# Just bought MK1 No Dash lights !HELP!



## reckless_12v (Nov 2, 2009)

i just picked up an 81 rabbit convertible couldnt pass it up and the dash lights dont work the light on the clock comes on the guage cluster in the center console comes on but no instrument cluster lights. so basically i am trying to find out if there is just one bulb, and its possbly out. or there is a power or ground issue just wondering if anyone had any pointers of what to look at first before i rip the dash apart


----------



## reckless_12v (Nov 2, 2009)

bump


----------



## cuppie (May 4, 2005)

Replace the cluster bulbs.  

That the lights on the console gauges work, says that the headlight switch is OK, and (most likely) the wiring is also OK. ("most likely", because there are quite a fewe branches in the dash illumination circuit. But, dead bulbs are more likely than wiring here.)


----------



## reckless_12v (Nov 2, 2009)

thanks ill look into it a little more i didnt think it was a wiring or switch someone told me it didnt come with dash lights but that didnt make sense cuz of the light behind the clock


----------



## cuppie (May 4, 2005)

I'll guess that the "someone" may have been the person who sold you the car, possibly?  
("It's not broken - that's how it's supposed to be! Really!")

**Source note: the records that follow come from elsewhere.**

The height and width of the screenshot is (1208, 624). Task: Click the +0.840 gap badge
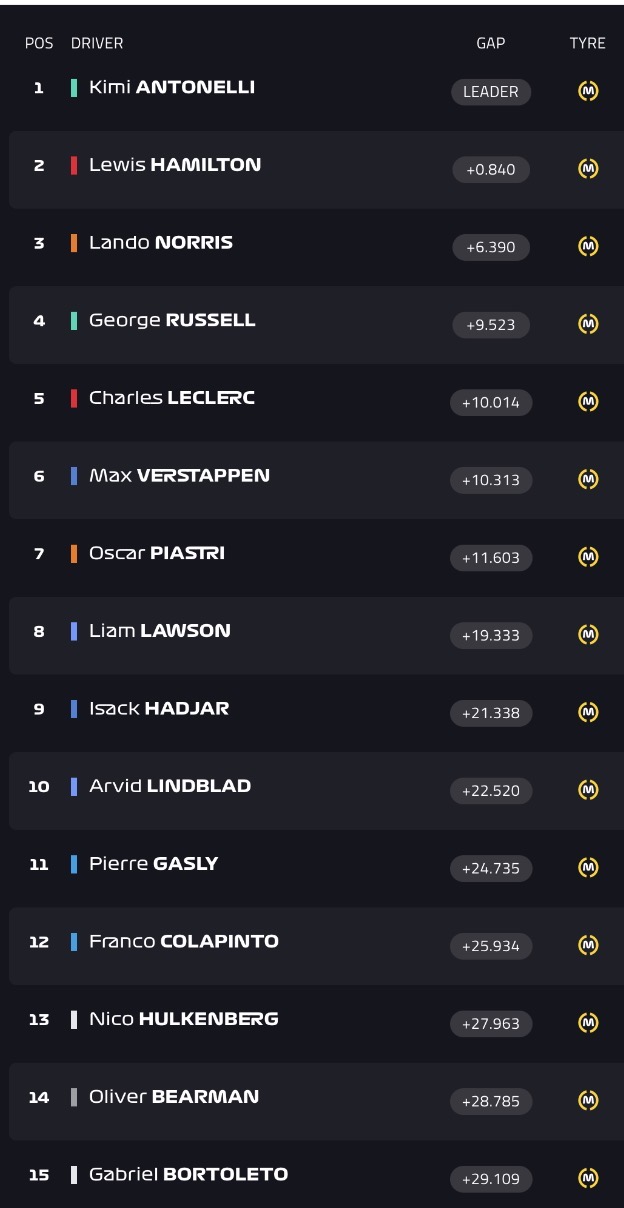(491, 169)
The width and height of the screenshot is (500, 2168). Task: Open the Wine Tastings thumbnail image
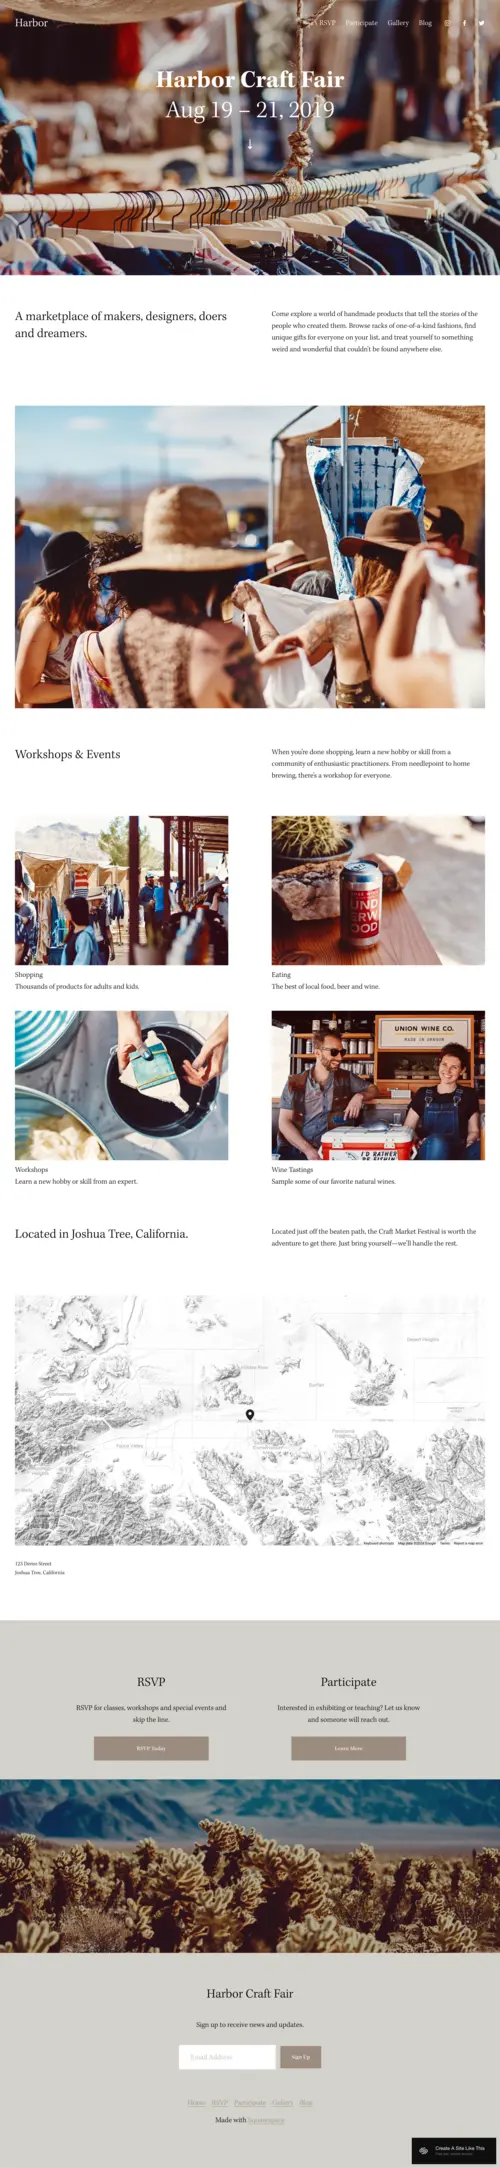378,1085
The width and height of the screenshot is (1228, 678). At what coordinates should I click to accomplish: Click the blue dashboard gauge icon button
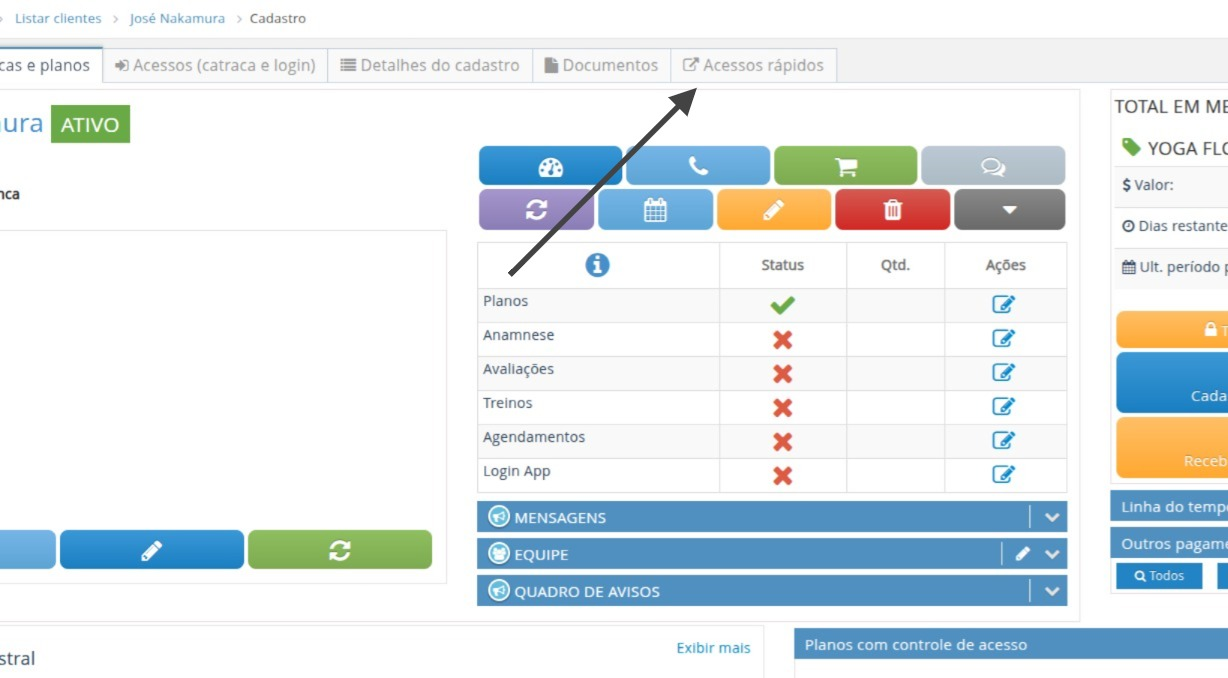(550, 166)
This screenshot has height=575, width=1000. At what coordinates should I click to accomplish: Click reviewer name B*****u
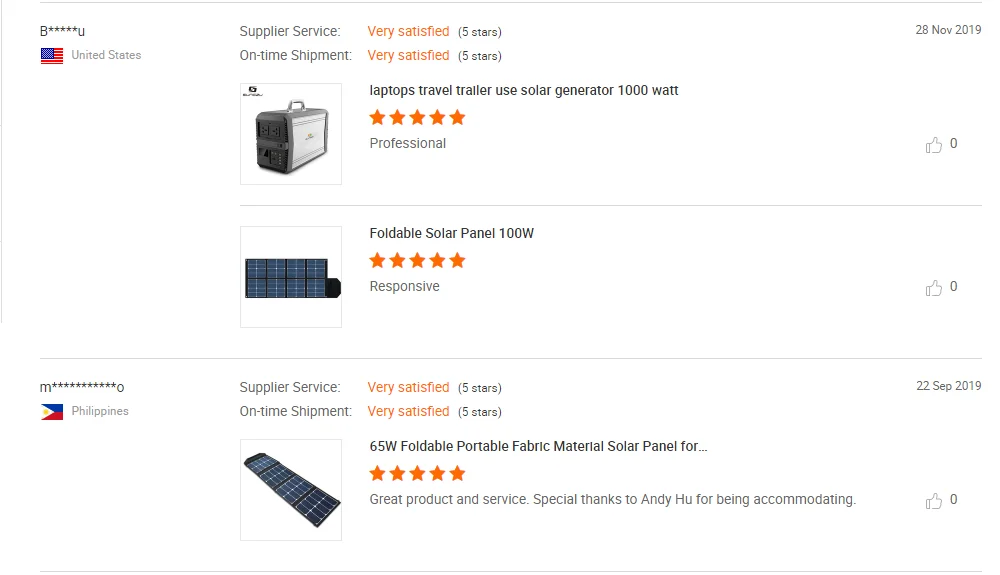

Dash lights have been a requirement for a long, _long_ time. Because, well, ya gotta be able to see the gauges at night.  

I wouldn't even "look into it" - I'd just get new bulbs. _Then_ pull the cluster.  
FWIW, I have yet to buy an "older" VW that had fully-functioning cluster lights - always at least one bulb dead.
Every time for me, the cluster comes out, and all of its backlight bulbs (for my "later" A1s, A2s, and now my B2 as well, 3 bulbs) replaced. Even the working ones (they tend to die from the jostling - so, they get changed, too. And, I really hate doing a job twice.)


----------